Magazine Luiza enfrenta Casas Bahia em SP
 


Depois de 50 anos de operação no interior de São Paulo e outros estados, a varejista Magazine Luiza, que teve origem na cidade de Franca, chega à capital paulista com uma estratégia agressiva: vai abrir em um só dia, na próxima segunda-feira, 25 lojas na cidade. Somando às inaugurações da Grande São Paulo, serão 44 unidades abertas ao mesmo tempo. "Tínhamos que entrar pensando grande. No varejo quem não cresce desaparece", afirma o diretor de marketing e vendas da empresa, Frederico Trajano.

Até outubro serão 50 unidades na região, número que pode subir para 52 até o final do ano. A previsão, segundo planejamento da empresa, é chegar a 2010 com 100 lojas na Grande São Paulo, que devem consumir investimentos de R$150 milhões e gerar um faturamento de R$ 1 bilhão.

Com as inaugurações a Magazine Luiza enfrentará a Casas Bahia no seu principal reduto, onde a gigante varejista concentra três vezes mais lojas - 90 na capital paulista e 150 na Grande São Paulo.

"Em número de redes, a concorrência não é maior que em outros mercados onde atuamos", afirma Frederico Trajano, citando além de Casas Bahia, Ponto Frio, que possui 109 lojas na Grande São Paulo e 64 na capital. A diferença em relação a outros mercados está, segundo o empresário, na concentração maior da capital. "Quem acirra concorrência, são varejistas médios e a maioria das redes que tinha esse perfil em São Paulo, saiu do mercado."

A estratégia pulverizada chama a atenção do mercado, mas está fundamentada em pesquisas realizadas pela varejista que apontaram que 54% dos paulistanos fazem compras no bairro onde moram.

A operação São Paulo, como é chamado internamente o projeto de desembarque na capital, começou a ser desenvolvida no final do ano passado, quando o sexto centro de distribuição da rede foi aberto na cidade de Louveira, interior paulista. Com 280 mil m o CD recebeu investimentos de R$57 milhões. "Mas desde criança ouço minha tia Luiza, fundadora da empresa, dizer que íamos entrar em São Paulo com 50 lojas de uma só vez", lembra Luiza Helena Trajano, superintendente da empresa.

Para chegar aos 50 pontos-de-venda da primeira fase do projeto, a equipe de expansão da varejista visitou mais de 300 lugares em toda a Região Metropolitana de São Paulo.
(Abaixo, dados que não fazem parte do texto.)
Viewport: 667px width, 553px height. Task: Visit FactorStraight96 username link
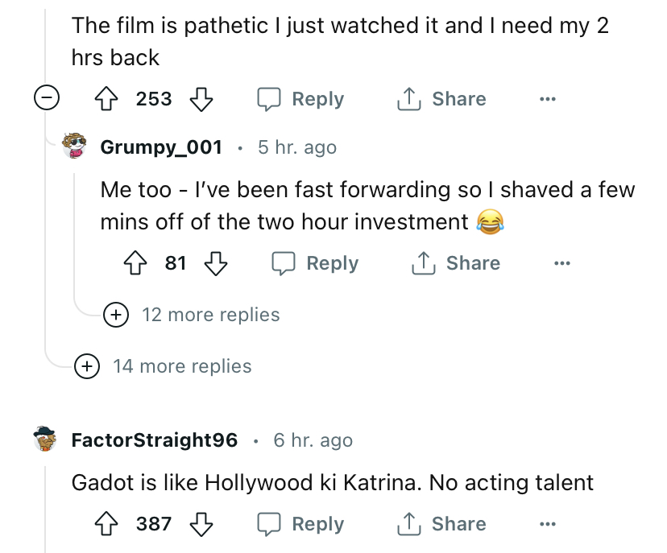(155, 440)
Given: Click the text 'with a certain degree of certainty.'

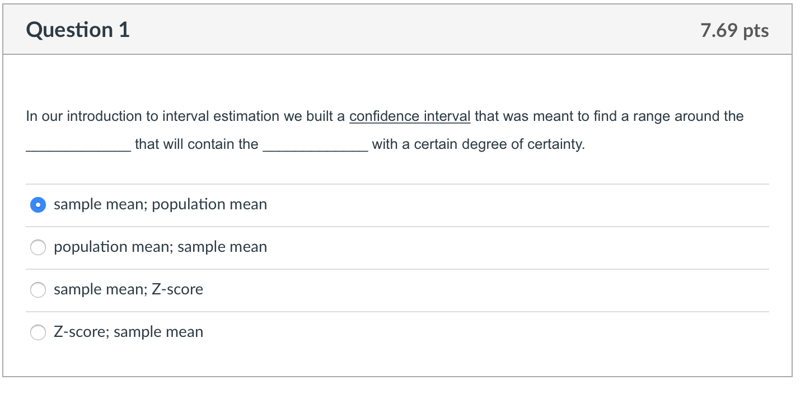Looking at the screenshot, I should tap(478, 144).
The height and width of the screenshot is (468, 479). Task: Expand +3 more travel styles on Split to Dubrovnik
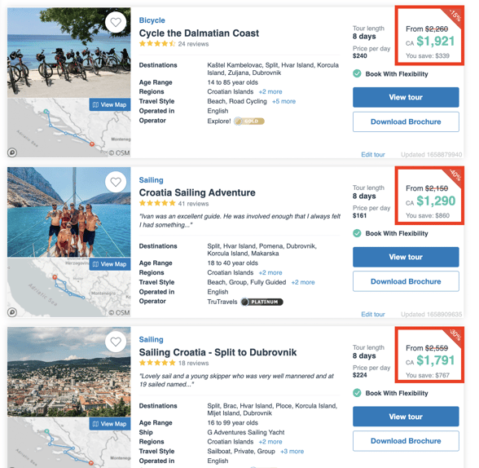pos(292,451)
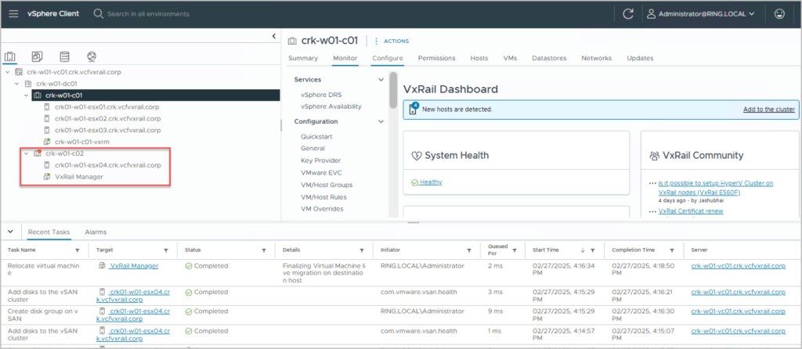Collapse the Services section in Configure

(x=381, y=80)
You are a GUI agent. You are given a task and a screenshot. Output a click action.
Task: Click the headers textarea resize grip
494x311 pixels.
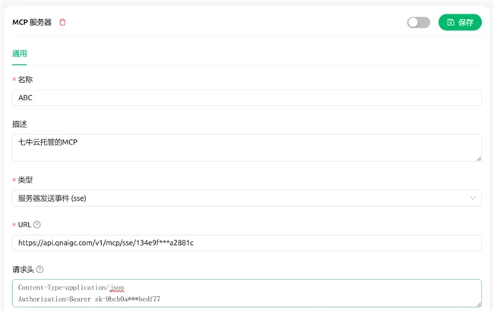pos(479,304)
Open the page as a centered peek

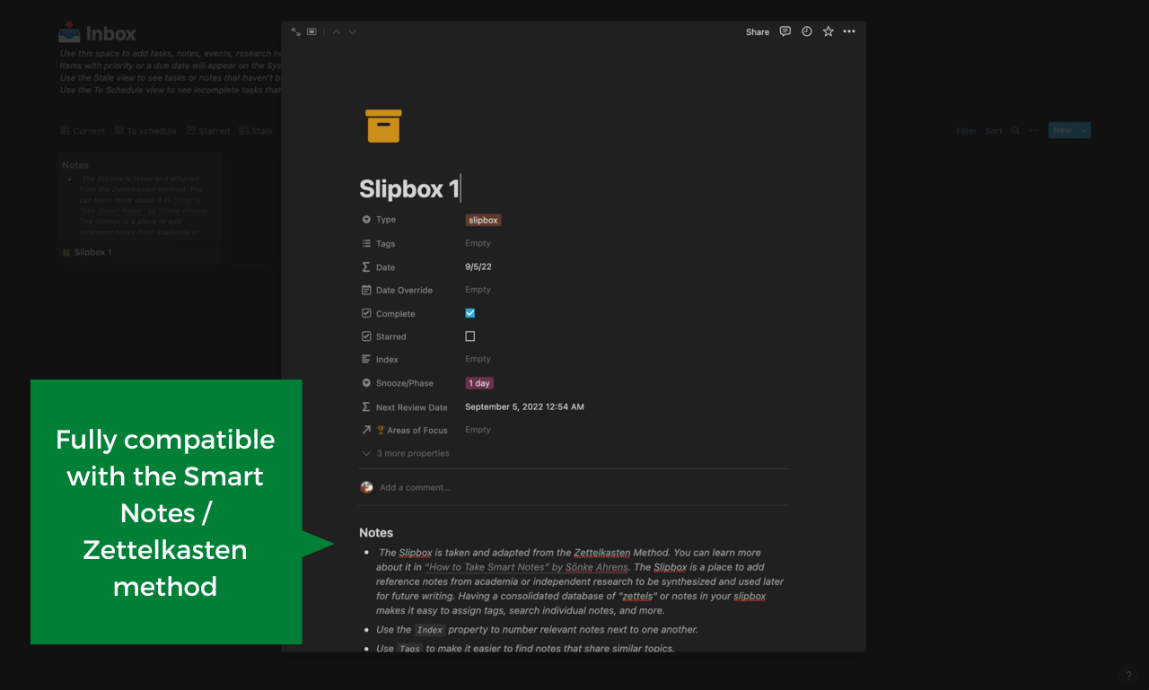click(x=311, y=31)
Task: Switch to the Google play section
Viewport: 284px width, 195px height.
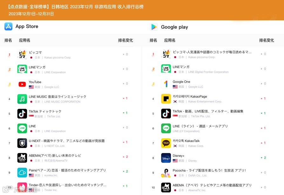Action: pos(169,27)
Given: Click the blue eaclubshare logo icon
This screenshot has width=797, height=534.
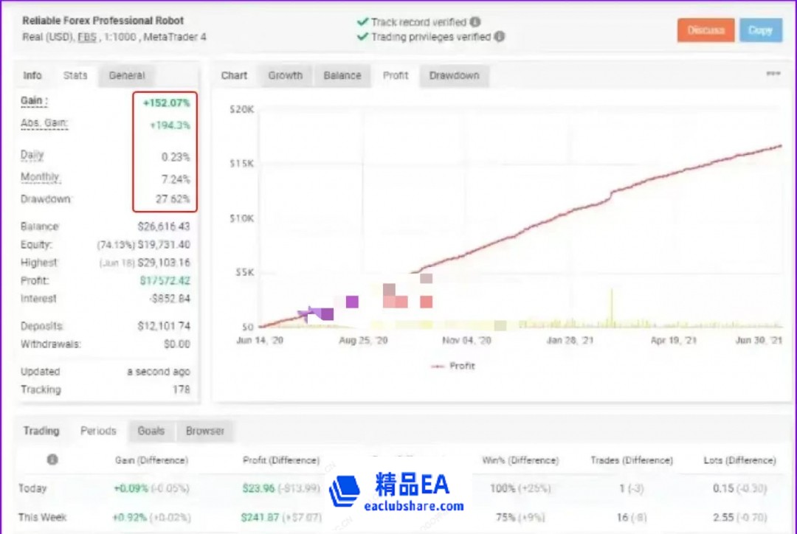Looking at the screenshot, I should (345, 492).
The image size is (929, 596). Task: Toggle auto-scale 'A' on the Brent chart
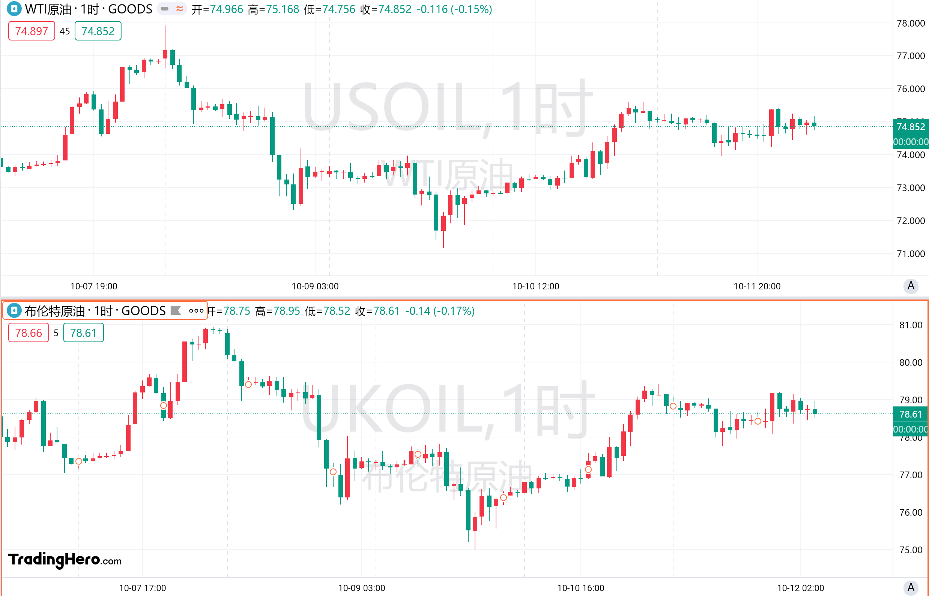(911, 587)
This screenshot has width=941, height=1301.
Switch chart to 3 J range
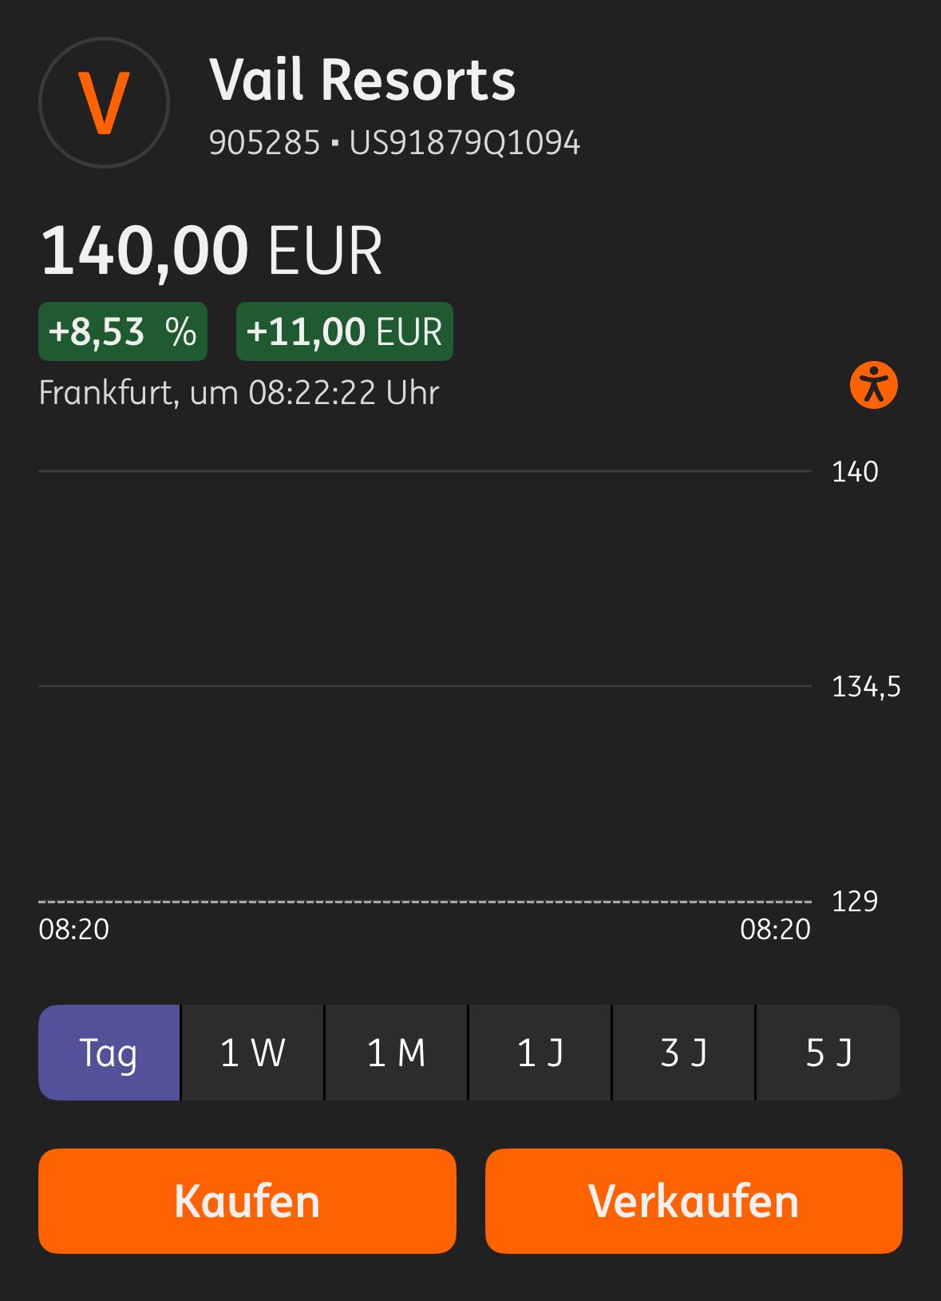tap(683, 1053)
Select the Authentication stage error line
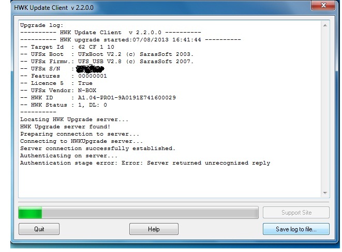The image size is (342, 252). (145, 163)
Vinte e oito lojas vão ocupar pontos que pertenciam à rede Kolumbus.

A rede já entra com pelo menos um diferencial em relação à Casas Bahia: o comércio eletrônico, que vem registrando crescimento de 65% ao ano e responde por 15% do faturamento da empresa. "Só não ganha mais em participação porque estamos abrindo muitas lojas físicas", diz Frederico Trajano.

Apesar da até então ausência de lojas física na capital paulista, o mercado paulistano já tinha participação nas vendas da empresa, respondendo por 28% das vendas do site.

Além disso, pesquisas realizadas pela empresa mostram que sete em cada dez paulistanos conhecem a marca Magazine Luiza.

As pesquisas realizadas nos bairros onde a varejista vai abrir lojas mostraram que 43,4% daquela população é formada por consumidores da classe C. A surpresa, no entanto ficou por conta do carnê como forma de parcelamento das compras, utilizado por 52,2% dos entrevistados. Outros 16,6% utilizam cartão de crédito e 5,9%, cartão de crédito de varejistas. "É um pouco diferente de outros lugares onde atuamos", afirma Frederico Trajano.

Apesar disso, a rede vai dar foco ao cartão de crédito como principal meio de pagamento. Hoje, 26% das vendas da varejistas já são feitas por meio de cartão próprio, lançado em dezembro de 2004 e que leva a bandeira Mastercard. Já o carnê vem perdendo participação: há três anos respondia por 60% das vendas, hoje representa menos de 25%.

Além de São Paulo, a Magazine Luiza está presente nos Estados de Minas Gerais, Paraná, Mato Grosso do Sul, Rio Grande do Sul e Santa Catarina. A expectativa é encerrar 2008 com 448 lojas no País e um faturamento de R$3,4 bilhões, 32% superior ao de 2007.

Os planos de abertura de capital no próximo ano não foram descartadas. "Mas só vamos fazer isso quando o momento estiver favorável. Se não for ano que vem deixamos para o seguinte",, afirma Frederico Trajano. Nos últimos anos, a rede ganhou sócios de peso: o Unibanco em 2001, por meio da financeira LuizaCred; o Capital Group, em 2005, e o Cardif, com quem a varejista fez uma joint venture, a LuizaSeg.